■ **Written problem**
Reproduce the lines of the items from the one containing "Where should I click to: Open the" through the one containing "Action: point(20,263)", exactly as they appear and with nothing else.

■ **Record excerpts**
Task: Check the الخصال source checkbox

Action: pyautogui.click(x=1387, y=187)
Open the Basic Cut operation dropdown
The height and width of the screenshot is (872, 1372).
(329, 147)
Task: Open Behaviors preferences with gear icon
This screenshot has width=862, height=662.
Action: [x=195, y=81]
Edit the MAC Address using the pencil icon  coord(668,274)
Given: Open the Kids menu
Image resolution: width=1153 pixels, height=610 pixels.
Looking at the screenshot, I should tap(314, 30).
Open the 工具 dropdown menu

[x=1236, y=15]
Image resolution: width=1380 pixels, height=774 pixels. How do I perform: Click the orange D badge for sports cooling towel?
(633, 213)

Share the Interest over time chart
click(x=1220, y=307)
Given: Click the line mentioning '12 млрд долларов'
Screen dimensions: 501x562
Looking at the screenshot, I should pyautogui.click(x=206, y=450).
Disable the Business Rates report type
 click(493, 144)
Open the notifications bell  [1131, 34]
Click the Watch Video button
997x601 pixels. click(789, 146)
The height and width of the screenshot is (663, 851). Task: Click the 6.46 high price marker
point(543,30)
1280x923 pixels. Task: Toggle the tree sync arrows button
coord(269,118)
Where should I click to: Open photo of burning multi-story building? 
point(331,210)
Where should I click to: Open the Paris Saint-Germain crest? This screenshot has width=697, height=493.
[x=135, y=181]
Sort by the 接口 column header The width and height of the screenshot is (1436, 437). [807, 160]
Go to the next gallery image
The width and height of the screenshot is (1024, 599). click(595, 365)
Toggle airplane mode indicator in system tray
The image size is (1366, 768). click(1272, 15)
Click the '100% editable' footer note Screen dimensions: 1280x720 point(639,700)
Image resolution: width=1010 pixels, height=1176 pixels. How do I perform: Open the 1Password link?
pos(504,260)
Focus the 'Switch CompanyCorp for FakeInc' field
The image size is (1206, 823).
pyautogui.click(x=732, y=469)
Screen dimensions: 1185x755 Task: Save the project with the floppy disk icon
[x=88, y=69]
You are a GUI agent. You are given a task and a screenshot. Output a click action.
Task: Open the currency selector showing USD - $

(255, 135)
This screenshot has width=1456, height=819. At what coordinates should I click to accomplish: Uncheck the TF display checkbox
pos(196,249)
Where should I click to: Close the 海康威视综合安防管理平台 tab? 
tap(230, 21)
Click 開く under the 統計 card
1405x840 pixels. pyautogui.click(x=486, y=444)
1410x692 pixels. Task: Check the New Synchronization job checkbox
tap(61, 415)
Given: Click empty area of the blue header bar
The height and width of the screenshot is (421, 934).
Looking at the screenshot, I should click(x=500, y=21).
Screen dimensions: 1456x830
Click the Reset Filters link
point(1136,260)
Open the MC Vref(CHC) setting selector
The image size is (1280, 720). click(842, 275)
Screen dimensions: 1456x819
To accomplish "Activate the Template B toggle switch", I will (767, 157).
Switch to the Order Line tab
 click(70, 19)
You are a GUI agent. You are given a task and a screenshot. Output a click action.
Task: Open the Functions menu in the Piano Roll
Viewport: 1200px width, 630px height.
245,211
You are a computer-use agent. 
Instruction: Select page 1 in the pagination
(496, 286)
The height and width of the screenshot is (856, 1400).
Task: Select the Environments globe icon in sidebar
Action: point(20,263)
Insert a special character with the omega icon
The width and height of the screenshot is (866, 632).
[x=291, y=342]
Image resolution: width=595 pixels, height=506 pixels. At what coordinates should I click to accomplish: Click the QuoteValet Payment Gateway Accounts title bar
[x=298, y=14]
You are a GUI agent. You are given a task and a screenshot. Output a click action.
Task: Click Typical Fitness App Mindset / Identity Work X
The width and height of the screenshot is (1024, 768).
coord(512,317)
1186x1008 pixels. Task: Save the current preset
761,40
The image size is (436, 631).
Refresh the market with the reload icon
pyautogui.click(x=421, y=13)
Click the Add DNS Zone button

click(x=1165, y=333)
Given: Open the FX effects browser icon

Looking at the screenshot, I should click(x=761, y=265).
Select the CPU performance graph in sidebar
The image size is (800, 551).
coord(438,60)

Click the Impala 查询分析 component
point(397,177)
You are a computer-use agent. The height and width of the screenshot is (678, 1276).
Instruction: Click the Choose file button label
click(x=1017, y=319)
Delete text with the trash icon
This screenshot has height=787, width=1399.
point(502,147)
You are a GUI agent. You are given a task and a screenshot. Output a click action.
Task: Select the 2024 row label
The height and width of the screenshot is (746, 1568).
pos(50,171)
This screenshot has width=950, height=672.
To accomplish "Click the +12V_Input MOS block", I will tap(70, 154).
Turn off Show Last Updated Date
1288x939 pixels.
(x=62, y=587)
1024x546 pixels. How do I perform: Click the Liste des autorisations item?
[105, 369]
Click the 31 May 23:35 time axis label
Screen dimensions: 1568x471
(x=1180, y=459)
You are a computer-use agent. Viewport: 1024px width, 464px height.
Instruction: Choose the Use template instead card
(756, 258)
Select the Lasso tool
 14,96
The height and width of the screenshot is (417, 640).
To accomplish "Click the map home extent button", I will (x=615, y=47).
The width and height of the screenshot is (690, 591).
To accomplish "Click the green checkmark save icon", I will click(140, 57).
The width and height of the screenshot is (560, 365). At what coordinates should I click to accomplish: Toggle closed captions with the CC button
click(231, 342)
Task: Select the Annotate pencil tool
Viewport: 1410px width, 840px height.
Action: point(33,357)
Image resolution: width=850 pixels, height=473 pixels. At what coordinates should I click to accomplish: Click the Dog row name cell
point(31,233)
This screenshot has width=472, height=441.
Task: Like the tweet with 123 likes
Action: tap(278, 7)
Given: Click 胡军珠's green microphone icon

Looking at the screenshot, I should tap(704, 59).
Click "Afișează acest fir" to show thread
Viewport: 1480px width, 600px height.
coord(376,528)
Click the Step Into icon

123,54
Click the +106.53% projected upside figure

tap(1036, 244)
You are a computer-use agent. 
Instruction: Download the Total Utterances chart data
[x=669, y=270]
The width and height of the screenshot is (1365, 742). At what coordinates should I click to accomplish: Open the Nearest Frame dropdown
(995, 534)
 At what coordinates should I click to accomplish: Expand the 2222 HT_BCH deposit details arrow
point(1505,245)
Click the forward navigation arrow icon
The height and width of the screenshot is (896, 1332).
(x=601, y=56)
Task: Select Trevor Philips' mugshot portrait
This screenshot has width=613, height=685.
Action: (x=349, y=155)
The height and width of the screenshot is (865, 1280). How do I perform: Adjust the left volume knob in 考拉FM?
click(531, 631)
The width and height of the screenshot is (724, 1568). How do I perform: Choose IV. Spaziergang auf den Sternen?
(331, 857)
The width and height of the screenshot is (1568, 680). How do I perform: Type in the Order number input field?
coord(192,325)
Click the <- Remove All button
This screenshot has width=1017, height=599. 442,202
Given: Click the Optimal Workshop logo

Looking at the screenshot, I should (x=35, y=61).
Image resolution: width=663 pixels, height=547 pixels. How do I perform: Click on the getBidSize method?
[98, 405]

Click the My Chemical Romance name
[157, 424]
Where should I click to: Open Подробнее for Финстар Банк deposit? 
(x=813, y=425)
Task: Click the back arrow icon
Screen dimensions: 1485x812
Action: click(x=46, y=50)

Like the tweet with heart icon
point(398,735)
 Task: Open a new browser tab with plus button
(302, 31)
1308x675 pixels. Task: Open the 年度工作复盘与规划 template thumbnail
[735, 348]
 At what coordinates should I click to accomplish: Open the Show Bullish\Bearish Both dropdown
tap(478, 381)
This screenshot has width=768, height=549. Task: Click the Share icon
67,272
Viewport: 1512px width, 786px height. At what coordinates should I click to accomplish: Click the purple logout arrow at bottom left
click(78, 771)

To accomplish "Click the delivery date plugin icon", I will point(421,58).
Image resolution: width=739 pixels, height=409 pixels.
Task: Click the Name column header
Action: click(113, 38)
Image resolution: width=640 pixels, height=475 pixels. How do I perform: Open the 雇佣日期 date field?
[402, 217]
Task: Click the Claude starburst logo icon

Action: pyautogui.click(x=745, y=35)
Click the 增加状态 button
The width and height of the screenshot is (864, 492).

■ **The completed task**
Where should I click to: Open the Paris Saint-Germain crest? This screenshot has width=697, height=493.
[x=135, y=181]
Sort by the 接口 column header The width and height of the screenshot is (1436, 437). [807, 160]
Go to the next gallery image
The width and height of the screenshot is (1024, 599). click(595, 365)
Toggle airplane mode indicator in system tray
The image size is (1366, 768). click(1272, 15)
Click the '100% editable' footer note Screen dimensions: 1280x720 point(639,700)
Image resolution: width=1010 pixels, height=1176 pixels. How do I perform: Open the 1Password link?
pos(504,260)
Focus the 'Switch CompanyCorp for FakeInc' field
The image size is (1206, 823).
pyautogui.click(x=732, y=469)
Screen dimensions: 1185x755 Task: Save the project with the floppy disk icon
[x=88, y=69]
You are a GUI agent. You are given a task and a screenshot. Output a click action.
Task: Open the currency selector showing USD - $

(255, 135)
This screenshot has width=1456, height=819. At what coordinates should I click to accomplish: Uncheck the TF display checkbox
pos(196,249)
Where should I click to: Close the 海康威视综合安防管理平台 tab? 
tap(230, 21)
Click 開く under the 統計 card
1405x840 pixels. pyautogui.click(x=486, y=444)
1410x692 pixels. Task: Check the New Synchronization job checkbox
tap(61, 415)
Given: Click empty area of the blue header bar
The height and width of the screenshot is (421, 934).
Looking at the screenshot, I should click(x=500, y=21).
Screen dimensions: 1456x830
Click the Reset Filters link
point(1136,260)
Open the MC Vref(CHC) setting selector
The image size is (1280, 720). click(842, 275)
Screen dimensions: 1456x819
To accomplish "Activate the Template B toggle switch", I will (767, 157).
Switch to the Order Line tab
 click(70, 19)
You are a GUI agent. You are given a task and a screenshot. Output a click action.
Task: Open the Functions menu in the Piano Roll
Viewport: 1200px width, 630px height.
245,211
You are a computer-use agent. 
Instruction: Select page 1 in the pagination
(496, 286)
The height and width of the screenshot is (856, 1400).
Task: Select the Environments globe icon in sidebar
Action: point(20,263)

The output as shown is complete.